Reproduce without any change the entries from the one containing "Search Engine Land reports (295, 1342)" through the final entry, including both of those.

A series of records
------------------------------
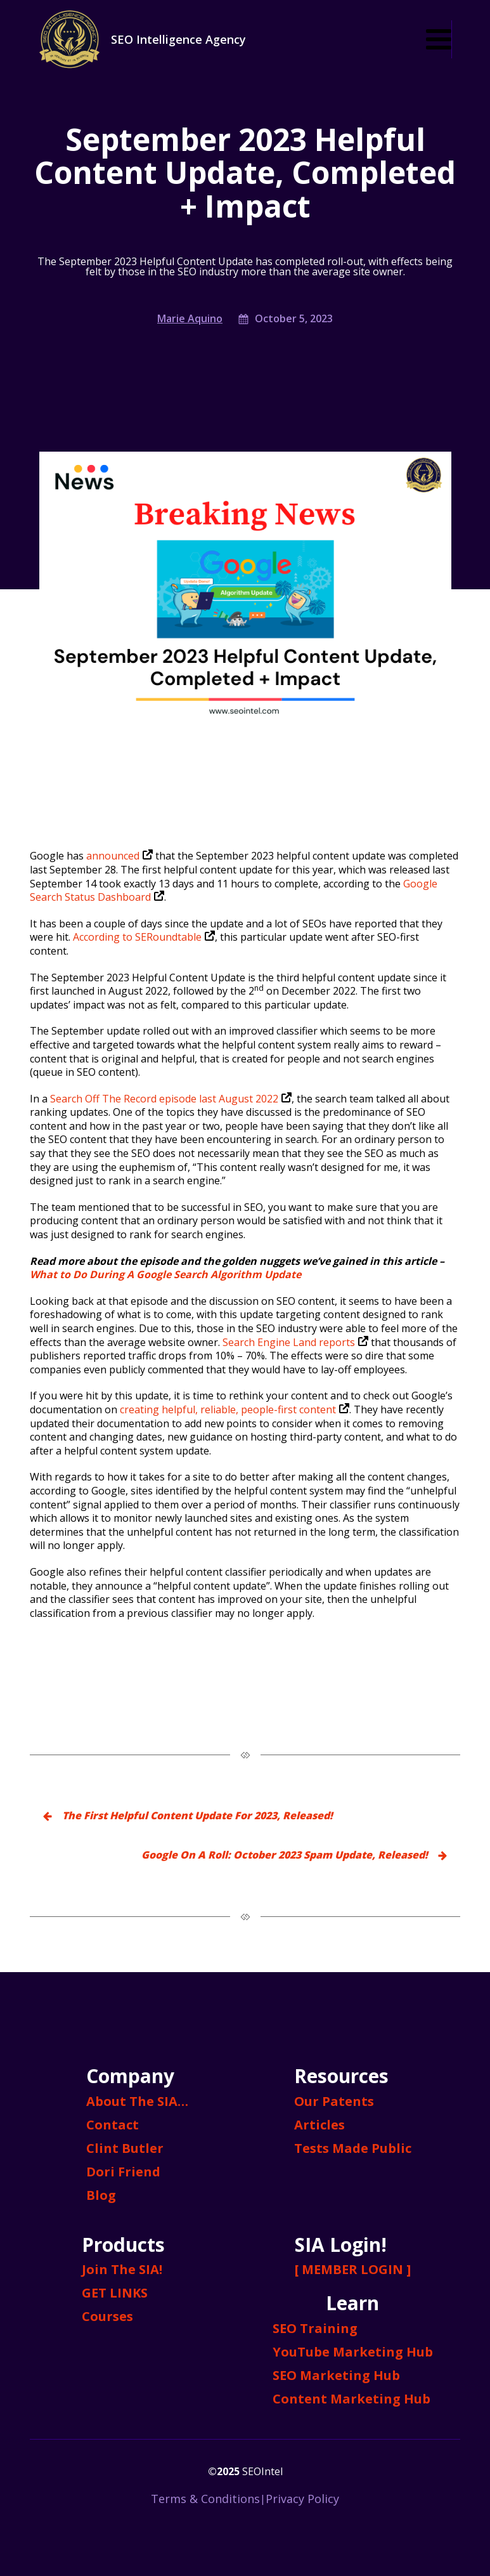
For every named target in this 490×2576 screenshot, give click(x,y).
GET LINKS (115, 2292)
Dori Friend (123, 2171)
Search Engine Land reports (295, 1342)
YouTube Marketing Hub (353, 2351)
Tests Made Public (352, 2148)
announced (119, 856)
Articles (319, 2124)
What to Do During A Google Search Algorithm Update (165, 1274)
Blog (101, 2195)
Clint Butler (125, 2148)
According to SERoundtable (144, 937)
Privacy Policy (302, 2498)
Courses (107, 2316)
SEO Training (315, 2328)
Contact (112, 2124)
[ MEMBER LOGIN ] (353, 2269)
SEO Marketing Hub (336, 2375)
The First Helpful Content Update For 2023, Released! (197, 1815)
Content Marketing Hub (351, 2398)
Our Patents (334, 2101)
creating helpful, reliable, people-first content (234, 1409)
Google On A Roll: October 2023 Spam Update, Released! (284, 1855)
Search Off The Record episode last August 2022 (171, 1099)
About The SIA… (137, 2101)
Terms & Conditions (205, 2498)
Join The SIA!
------------------------------
- **Response**
Search Engine Land reports (295, 1342)
YouTube Marketing Hub (353, 2351)
Tests Made Public (352, 2148)
announced (119, 856)
Articles (319, 2124)
What to Do During A Google Search Algorithm Update (165, 1274)
Blog (101, 2195)
Clint Butler (125, 2148)
According to SERoundtable (144, 937)
Privacy Policy (302, 2498)
Courses (107, 2316)
SEO Training (315, 2328)
Contact (112, 2124)
[ MEMBER LOGIN ] (353, 2269)
SEO Marketing Hub (336, 2375)
The First Helpful Content Update For 2023, Released! (197, 1815)
Content Marketing Hub (351, 2398)
Our Patents (334, 2101)
creating helpful, reliable, people-first content (234, 1409)
Google On A Roll: October 2023 Spam Update, Released! (284, 1855)
Search Off The Record episode last August 2022 (171, 1099)
About The SIA… (137, 2101)
Terms & Conditions (205, 2498)
Join The SIA!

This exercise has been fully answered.